— begin —

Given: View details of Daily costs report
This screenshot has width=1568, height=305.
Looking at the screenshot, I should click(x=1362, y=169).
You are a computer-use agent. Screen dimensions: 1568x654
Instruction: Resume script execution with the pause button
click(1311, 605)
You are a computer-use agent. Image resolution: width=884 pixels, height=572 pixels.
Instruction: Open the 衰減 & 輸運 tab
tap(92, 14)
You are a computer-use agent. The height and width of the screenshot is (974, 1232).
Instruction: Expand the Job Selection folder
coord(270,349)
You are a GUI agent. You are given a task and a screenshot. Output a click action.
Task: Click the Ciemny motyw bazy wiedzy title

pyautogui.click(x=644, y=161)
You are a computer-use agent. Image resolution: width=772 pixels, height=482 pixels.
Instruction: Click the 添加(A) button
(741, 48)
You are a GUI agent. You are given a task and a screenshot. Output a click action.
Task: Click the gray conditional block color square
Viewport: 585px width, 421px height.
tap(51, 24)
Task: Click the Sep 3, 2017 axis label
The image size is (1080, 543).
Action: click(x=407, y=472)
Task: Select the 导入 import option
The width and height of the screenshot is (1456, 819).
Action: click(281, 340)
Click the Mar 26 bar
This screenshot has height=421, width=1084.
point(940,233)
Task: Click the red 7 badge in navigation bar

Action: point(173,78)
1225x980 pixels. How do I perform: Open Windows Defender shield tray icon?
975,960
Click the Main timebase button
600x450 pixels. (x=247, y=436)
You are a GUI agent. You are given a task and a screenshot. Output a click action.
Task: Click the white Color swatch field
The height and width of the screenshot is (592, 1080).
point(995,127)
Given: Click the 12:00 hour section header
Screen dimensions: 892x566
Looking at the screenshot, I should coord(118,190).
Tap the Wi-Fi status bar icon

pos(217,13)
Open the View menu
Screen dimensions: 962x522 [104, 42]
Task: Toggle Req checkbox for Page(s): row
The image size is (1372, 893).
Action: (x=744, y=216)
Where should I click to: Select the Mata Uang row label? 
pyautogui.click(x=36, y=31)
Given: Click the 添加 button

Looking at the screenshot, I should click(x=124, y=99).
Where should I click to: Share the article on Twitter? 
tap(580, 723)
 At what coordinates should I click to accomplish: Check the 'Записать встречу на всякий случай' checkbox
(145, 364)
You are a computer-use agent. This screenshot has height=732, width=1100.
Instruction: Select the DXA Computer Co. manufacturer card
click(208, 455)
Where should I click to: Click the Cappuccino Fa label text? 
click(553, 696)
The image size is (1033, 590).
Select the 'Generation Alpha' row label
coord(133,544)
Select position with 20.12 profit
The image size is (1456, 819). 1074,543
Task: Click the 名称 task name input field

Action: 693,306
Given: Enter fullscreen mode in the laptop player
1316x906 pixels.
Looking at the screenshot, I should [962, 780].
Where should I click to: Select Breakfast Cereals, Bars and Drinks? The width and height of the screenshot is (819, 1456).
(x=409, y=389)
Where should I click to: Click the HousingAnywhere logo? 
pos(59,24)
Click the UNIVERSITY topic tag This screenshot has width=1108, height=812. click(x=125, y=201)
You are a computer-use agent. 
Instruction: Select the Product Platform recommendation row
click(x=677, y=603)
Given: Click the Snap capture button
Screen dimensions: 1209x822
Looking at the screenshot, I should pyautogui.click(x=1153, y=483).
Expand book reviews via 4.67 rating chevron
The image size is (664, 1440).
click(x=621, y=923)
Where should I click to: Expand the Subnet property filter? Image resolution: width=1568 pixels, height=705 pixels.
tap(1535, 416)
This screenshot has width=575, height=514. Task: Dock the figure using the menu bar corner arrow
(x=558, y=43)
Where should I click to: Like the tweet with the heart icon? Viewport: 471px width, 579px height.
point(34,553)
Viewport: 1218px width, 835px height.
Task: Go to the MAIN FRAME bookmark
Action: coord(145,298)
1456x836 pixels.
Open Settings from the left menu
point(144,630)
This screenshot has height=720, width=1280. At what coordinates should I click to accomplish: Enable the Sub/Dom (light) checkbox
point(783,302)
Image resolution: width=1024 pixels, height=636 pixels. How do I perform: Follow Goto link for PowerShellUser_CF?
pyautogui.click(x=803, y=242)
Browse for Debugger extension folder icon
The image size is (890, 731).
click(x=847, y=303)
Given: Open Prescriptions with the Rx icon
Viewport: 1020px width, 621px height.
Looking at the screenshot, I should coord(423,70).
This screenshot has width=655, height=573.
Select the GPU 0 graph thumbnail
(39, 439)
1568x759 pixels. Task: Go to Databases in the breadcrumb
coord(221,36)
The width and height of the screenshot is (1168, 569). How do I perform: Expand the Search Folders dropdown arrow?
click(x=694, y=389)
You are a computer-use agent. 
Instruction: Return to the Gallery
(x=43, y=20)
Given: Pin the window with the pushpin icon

— end —

Can you reproduce all of the data above verbatim, line for line, with nothing changed?

* Problem solution
Given: View details of Daily costs report
This screenshot has width=1568, height=305.
Looking at the screenshot, I should click(x=1362, y=169).
You are a computer-use agent. Screen dimensions: 1568x654
Instruction: Resume script execution with the pause button
click(1311, 605)
You are a computer-use agent. Image resolution: width=884 pixels, height=572 pixels.
Instruction: Open the 衰減 & 輸運 tab
tap(92, 14)
You are a computer-use agent. The height and width of the screenshot is (974, 1232).
Instruction: Expand the Job Selection folder
coord(270,349)
You are a GUI agent. You are given a task and a screenshot. Output a click action.
Task: Click the Ciemny motyw bazy wiedzy title

pyautogui.click(x=644, y=161)
You are a computer-use agent. Image resolution: width=772 pixels, height=482 pixels.
Instruction: Click the 添加(A) button
(741, 48)
You are a GUI agent. You are given a task and a screenshot. Output a click action.
Task: Click the gray conditional block color square
Viewport: 585px width, 421px height.
tap(51, 24)
Task: Click the Sep 3, 2017 axis label
The image size is (1080, 543).
Action: click(x=407, y=472)
Task: Select the 导入 import option
The width and height of the screenshot is (1456, 819).
Action: click(281, 340)
Click the Mar 26 bar
This screenshot has height=421, width=1084.
point(940,233)
Task: Click the red 7 badge in navigation bar

Action: point(173,78)
1225x980 pixels. How do I perform: Open Windows Defender shield tray icon?
975,960
Click the Main timebase button
600x450 pixels. (x=247, y=436)
You are a GUI agent. You are given a task and a screenshot. Output a click action.
Task: Click the white Color swatch field
The height and width of the screenshot is (592, 1080).
point(995,127)
Given: Click the 12:00 hour section header
Screen dimensions: 892x566
Looking at the screenshot, I should coord(118,190).
Tap the Wi-Fi status bar icon

pos(217,13)
Open the View menu
Screen dimensions: 962x522 [104, 42]
Task: Toggle Req checkbox for Page(s): row
The image size is (1372, 893).
Action: (x=744, y=216)
Where should I click to: Select the Mata Uang row label? 
pyautogui.click(x=36, y=31)
Given: Click the 添加 button

Looking at the screenshot, I should click(x=124, y=99).
Where should I click to: Share the article on Twitter? 
tap(580, 723)
 At what coordinates should I click to accomplish: Check the 'Записать встречу на всякий случай' checkbox
(145, 364)
You are a computer-use agent. This screenshot has height=732, width=1100.
Instruction: Select the DXA Computer Co. manufacturer card
click(208, 455)
Where should I click to: Click the Cappuccino Fa label text? 
click(553, 696)
The image size is (1033, 590).
Select the 'Generation Alpha' row label
coord(133,544)
Select position with 20.12 profit
The image size is (1456, 819). 1074,543
Task: Click the 名称 task name input field

Action: 693,306
Given: Enter fullscreen mode in the laptop player
1316x906 pixels.
Looking at the screenshot, I should [962, 780].
Where should I click to: Select Breakfast Cereals, Bars and Drinks? The width and height of the screenshot is (819, 1456).
(x=409, y=389)
Where should I click to: Click the HousingAnywhere logo? 
pos(59,24)
Click the UNIVERSITY topic tag This screenshot has width=1108, height=812. click(x=125, y=201)
You are a computer-use agent. 
Instruction: Select the Product Platform recommendation row
click(x=677, y=603)
Given: Click the Snap capture button
Screen dimensions: 1209x822
Looking at the screenshot, I should pyautogui.click(x=1153, y=483).
Expand book reviews via 4.67 rating chevron
The image size is (664, 1440).
click(x=621, y=923)
Where should I click to: Expand the Subnet property filter? Image resolution: width=1568 pixels, height=705 pixels.
tap(1535, 416)
This screenshot has width=575, height=514. Task: Dock the figure using the menu bar corner arrow
(x=558, y=43)
Where should I click to: Like the tweet with the heart icon? Viewport: 471px width, 579px height.
point(34,553)
Viewport: 1218px width, 835px height.
Task: Go to the MAIN FRAME bookmark
Action: coord(145,298)
1456x836 pixels.
Open Settings from the left menu
point(144,630)
This screenshot has height=720, width=1280. At what coordinates should I click to accomplish: Enable the Sub/Dom (light) checkbox
point(783,302)
Image resolution: width=1024 pixels, height=636 pixels. How do I perform: Follow Goto link for PowerShellUser_CF?
pyautogui.click(x=803, y=242)
Browse for Debugger extension folder icon
The image size is (890, 731).
click(x=847, y=303)
Given: Open Prescriptions with the Rx icon
Viewport: 1020px width, 621px height.
Looking at the screenshot, I should coord(423,70).
This screenshot has width=655, height=573.
Select the GPU 0 graph thumbnail
(39, 439)
1568x759 pixels. Task: Go to Databases in the breadcrumb
coord(221,36)
The width and height of the screenshot is (1168, 569). How do I perform: Expand the Search Folders dropdown arrow?
click(x=694, y=389)
You are a computer-use agent. 
Instruction: Return to the Gallery
(x=43, y=20)
Given: Pin the window with the pushpin icon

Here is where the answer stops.